TAREA: Prolonga el texto sobre el viaje a Milmarcos, comenzando justo después de su última oración.

TEXTO:
--------------------
Viaje a Milmarcos (I)
Largo se le hace al viajero el caminar hasta Milmarcos, lejano de cualquier parte, en su hondón recogido y silencioso, como la página de un libro antañón abierta y oferente. Pero Milmarcos, aunque lejano, callado y recóndito es lugar de vida entera, de bullicio en ocasiones, de anhelado recuerdo siempre. Aunque la emigración ha sacudido fuerte a las puertas de sus casas, dejando tantas vacías y otras en reposo, los ánimos de cuantos aquí nacieron o sienten su ascendiente, Se vuelven seguros en ansiosa mirada hacia aquel entorno molinés donde descansa el pueblo; que aún señala, en su extensión, aspecto y señas, haber sido importante de veras, emporio de riqueza ganadera, seguro puerto de empresas agrícolas y de comercios.
Del afán viajero de sus vecinos da fe un dato que al visitante de hoy sorprende: la existencia de una jerga propia, de un vocabulario amplísimo, con reglas propias constructivas, que confiere el carácter de secreto lo que a voces se comunican entre sí los milmarqueños: se trata de la migaña, jerga utilizada aquí y en Fuentelsaz, y que ya pusieron en valor sus habitantes cuando recorrían toda España en los oficios de esquiladores y músicos. Juanmondas los primeros y trigos los segundos, este lenguaje iniciático, que aún se utiliza habitualmente en las conversaciones domésticas servía para matizar mejor cualquier detalle que no convenía saltara a la general conciencia. Nacido de relaciones comerciales y artesanales muy concretas, hoy se utiliza para todo tipo de conversación familiar, amistosa y festiva. En Milmarcos se conoce y se habla la migaña, y hay quien,-me consta incluso-piensa en ella. Es un elemento importante del acervo cultural molinés, que debe a toda costa protegerse.
--------------------
EXTRACTO DEL MATERIAL:

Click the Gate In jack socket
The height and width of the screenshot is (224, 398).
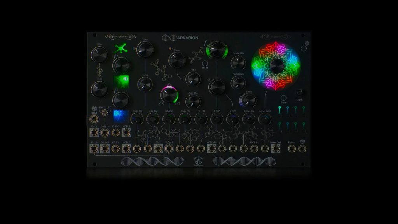(105, 133)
--------------------
RESULTADO:
Llegará el viajero y procurará sea un día tranquilo del verano o la primavera. En cualquier otra época del año, Milmarcos le recibirá con cierto vientecillo fresco que a nada que se altere toma la consideración de huracán gélido. Su altura-1053 metros sobre el nivel del mar- le imprime el lógico ambiente frescachón, que suele ser movido por estar entre los montes destacados en el Sistema Ibérico, raya entre Castilla y Aragón, por más señas.
Antes de entrar en pormenores conviene saber algo, aunque somero, de la historia de Milmarcos. Que perteneció, desde los primeros años del siglo XII, como aldea al Común de Villa y Tierra de Calatayud. Junto a Guisema, fue el rey de Aragón don Alfonso X el Batallador quien lo puso en esa tierra comunera. Poco después, cuando en 1129 don Manrique de Lara creó el Señorío de Molina, incluyó a Milmarcos, en su seno, como atestiguan los límites señalados en su Fuero, y en él continúa. El insigne historiador molinés don Diego Sánchez de Portocarrero, (dice así hablando de este pueblo, en su manuscrita historia que redactara en el siglo XVII «algunos pensaron que en él hubo algún antiguo Monasterio por ver en un Privilegio del Infante Don Alonso Quarto señor de Molina, por testigo a don Marzelo Abad de Milmarcos, que acaso sería Cura porque yo no hallo luz dello. Su fundación no se averigua. Su nombre claro castellano y es en él tradición que le tomó por averse vendido en una ocasión por Mil marcos de oro, suma a mi parezer muy desigual. En él hay un barrio y sitio eminente que llaman la Muela (nombre que en lo antiguo daban a lo más alto y fuerte de los pueblos) en él se ven ruinas de fortaleza y se conserva una hermita, alrededor de la qual es tradición del pueblo que vivían doze familias de los más antiguos apellidos del lugar, de los quales algunas se preservan»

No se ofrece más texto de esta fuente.